Maureen McHugh, After the Apocalypse
A collection of short stories by one of my favorite writers. I'm pretty sure I read this one before, but I didn't remember some of the stories, so maybe not. McHugh is the author of one of my favorite novels, China Mountain Zhang, about (among other things) a construction worker living in an AU version of America where we had a second American revolution and where China is the dominant world power. This collection is a bunch of unrelated but excellent SF stories.
Audrey Schulman, The Dolphin House
Science fiction only in that it's fiction about scientists. In the early 1960s, a partially deaf waitress gets a job working with a pack of scientists studying how dolphins communicate. Engaging and extremely readable but also pretty upsetting due to animal mistreatment in the name of science. This is the Schulman who wrote Theory of Bastards, which I read last week and really loved. It's also about scientists and animals, bonobos in that case, and also has a partially disabled main character. Not as much animal abuse, though, and more science fiction.

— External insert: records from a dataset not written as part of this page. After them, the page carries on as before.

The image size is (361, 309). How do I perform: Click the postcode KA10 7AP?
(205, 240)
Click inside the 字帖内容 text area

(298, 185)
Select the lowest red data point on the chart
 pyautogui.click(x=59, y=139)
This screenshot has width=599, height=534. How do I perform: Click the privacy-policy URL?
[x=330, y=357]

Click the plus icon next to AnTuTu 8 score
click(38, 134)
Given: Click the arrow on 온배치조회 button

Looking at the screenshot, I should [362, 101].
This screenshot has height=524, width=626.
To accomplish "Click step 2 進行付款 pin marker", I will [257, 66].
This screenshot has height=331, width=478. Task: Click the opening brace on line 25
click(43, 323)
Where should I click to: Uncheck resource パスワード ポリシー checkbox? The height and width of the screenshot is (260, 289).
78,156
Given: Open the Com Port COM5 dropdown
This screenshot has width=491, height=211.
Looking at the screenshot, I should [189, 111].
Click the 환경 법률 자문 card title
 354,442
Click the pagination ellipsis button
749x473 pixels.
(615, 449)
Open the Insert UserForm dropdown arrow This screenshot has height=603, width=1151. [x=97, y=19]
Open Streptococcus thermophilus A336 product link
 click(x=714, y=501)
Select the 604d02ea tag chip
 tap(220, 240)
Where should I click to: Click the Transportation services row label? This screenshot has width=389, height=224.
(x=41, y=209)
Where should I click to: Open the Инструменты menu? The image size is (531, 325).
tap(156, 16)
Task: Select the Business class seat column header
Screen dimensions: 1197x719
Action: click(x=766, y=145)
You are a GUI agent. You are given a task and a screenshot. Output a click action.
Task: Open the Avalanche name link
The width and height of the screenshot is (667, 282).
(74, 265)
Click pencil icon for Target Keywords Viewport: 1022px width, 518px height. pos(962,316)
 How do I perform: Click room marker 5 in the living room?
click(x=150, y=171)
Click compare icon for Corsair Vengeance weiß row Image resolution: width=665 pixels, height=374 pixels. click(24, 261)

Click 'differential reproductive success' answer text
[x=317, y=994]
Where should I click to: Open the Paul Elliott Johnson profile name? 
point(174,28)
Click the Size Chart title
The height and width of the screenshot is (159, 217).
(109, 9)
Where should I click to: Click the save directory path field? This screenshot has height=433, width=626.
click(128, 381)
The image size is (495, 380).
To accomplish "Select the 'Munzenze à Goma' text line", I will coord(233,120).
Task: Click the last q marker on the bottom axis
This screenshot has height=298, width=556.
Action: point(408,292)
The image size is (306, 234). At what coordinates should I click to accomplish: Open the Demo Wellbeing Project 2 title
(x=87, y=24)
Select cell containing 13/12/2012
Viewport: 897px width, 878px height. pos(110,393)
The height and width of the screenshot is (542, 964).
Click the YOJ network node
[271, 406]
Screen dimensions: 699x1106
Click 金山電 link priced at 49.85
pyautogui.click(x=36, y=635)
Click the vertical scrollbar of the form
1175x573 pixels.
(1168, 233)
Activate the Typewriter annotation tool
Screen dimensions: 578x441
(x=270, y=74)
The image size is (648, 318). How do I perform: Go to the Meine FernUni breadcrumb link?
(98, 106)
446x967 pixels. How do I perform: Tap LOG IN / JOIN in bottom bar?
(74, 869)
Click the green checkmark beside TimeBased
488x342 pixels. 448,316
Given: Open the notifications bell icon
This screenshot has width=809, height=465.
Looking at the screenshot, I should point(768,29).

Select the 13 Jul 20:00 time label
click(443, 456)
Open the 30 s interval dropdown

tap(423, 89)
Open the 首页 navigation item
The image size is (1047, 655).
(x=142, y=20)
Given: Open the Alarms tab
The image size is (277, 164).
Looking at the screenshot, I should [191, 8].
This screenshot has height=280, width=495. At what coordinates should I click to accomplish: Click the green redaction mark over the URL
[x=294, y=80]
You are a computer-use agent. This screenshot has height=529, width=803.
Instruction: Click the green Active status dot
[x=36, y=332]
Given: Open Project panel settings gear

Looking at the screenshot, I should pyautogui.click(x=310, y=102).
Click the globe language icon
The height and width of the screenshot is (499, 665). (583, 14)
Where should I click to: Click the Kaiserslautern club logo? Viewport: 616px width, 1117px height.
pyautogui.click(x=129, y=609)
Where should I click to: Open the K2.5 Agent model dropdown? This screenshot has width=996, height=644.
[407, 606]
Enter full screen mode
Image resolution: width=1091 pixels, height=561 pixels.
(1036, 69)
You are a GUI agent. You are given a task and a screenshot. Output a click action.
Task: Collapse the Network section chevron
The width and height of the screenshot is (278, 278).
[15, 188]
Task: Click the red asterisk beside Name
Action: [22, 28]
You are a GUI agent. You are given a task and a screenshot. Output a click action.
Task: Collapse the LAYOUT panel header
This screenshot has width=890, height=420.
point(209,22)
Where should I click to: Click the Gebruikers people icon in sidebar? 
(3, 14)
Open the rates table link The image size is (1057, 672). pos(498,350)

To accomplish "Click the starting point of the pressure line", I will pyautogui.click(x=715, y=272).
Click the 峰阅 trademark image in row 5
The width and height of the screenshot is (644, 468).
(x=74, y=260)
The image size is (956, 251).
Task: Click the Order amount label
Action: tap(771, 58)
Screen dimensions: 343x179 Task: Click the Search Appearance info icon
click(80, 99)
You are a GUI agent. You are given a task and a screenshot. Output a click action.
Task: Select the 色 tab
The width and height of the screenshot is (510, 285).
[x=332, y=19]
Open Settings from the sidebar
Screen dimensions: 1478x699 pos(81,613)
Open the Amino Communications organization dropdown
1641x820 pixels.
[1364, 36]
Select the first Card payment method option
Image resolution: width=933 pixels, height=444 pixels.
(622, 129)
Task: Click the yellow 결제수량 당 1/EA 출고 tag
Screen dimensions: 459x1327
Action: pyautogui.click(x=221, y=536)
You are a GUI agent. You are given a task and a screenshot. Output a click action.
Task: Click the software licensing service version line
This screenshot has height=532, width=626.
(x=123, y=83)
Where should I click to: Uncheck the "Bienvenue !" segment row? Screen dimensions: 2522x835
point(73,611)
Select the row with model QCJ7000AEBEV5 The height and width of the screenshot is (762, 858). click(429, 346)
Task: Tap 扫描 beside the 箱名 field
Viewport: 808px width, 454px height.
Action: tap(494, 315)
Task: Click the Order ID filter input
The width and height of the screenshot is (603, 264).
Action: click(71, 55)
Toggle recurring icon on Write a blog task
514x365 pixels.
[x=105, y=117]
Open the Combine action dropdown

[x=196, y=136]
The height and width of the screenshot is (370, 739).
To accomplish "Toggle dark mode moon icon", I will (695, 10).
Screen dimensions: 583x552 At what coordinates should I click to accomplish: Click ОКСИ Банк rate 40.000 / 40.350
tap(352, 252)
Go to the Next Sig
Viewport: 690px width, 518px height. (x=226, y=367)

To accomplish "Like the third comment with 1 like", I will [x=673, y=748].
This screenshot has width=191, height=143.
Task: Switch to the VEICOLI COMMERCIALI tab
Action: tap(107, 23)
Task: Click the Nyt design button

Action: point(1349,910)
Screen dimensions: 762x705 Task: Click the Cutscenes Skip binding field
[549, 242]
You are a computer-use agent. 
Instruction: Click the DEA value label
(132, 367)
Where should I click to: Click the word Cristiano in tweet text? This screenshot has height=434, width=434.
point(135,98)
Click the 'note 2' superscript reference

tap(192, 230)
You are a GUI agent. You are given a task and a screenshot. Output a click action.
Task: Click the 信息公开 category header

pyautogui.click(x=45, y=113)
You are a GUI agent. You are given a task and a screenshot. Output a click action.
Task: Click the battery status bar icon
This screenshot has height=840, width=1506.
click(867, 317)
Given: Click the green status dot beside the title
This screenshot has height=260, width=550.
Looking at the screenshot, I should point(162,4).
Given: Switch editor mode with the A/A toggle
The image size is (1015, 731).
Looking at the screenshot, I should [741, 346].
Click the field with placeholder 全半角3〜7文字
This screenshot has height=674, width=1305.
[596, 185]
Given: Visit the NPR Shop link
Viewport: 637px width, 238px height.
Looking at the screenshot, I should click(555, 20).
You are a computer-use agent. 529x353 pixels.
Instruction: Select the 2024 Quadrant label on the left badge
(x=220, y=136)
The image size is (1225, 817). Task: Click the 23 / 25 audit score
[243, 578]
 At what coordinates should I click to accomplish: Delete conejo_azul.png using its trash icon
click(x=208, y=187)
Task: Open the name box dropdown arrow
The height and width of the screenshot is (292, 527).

Ruth Chan, Uprooted: A Memoir about What Happens When Your Family Moves Back
A graphic novel about Ruth's experiences when her family moves to Hong Kong after her father gets a job in China. There's also a flashback subplot about how and why the family moved to Canada. Nice detail about the life of a young teenager in Hong Kong, as well as the differences between life, food, and schools in Canada and life, food, and schools in Hong Kong. A quick and interesting read.
Samantha Harvey, Orbital
I actually only read about half of this one. Pretty much everyone in the SF world loves this book, and also it won the Booker Prize, but honestly it bored me so much I couldn't go on. Maybe it got better in the second half? It's about some astronauts as they orbit Earth and what they're thinking about and seeing. None of their thoughts or anything they see interested me much, but other people clearly thought otherwise. Nothing really happens except those thoughts and the astronauts looking down at Earth. The language Harvey used got a lot of praise in other reviews I read, but that also didn't seem especially good to me. I don't know, maybe I'm missing something.
John Barnes, Finity
This one is actually a re-read. It's about an alternate Earth where the Nazis won WWII, or actually about a bazillion AU Earths where various things happened differently. It's also about math, sort of, and about being online. It's not a very good book, and the ending is particularly flat, but I always enjoy reading it anyway. If you're into AU novels, and want a non-taxing read, this is your book.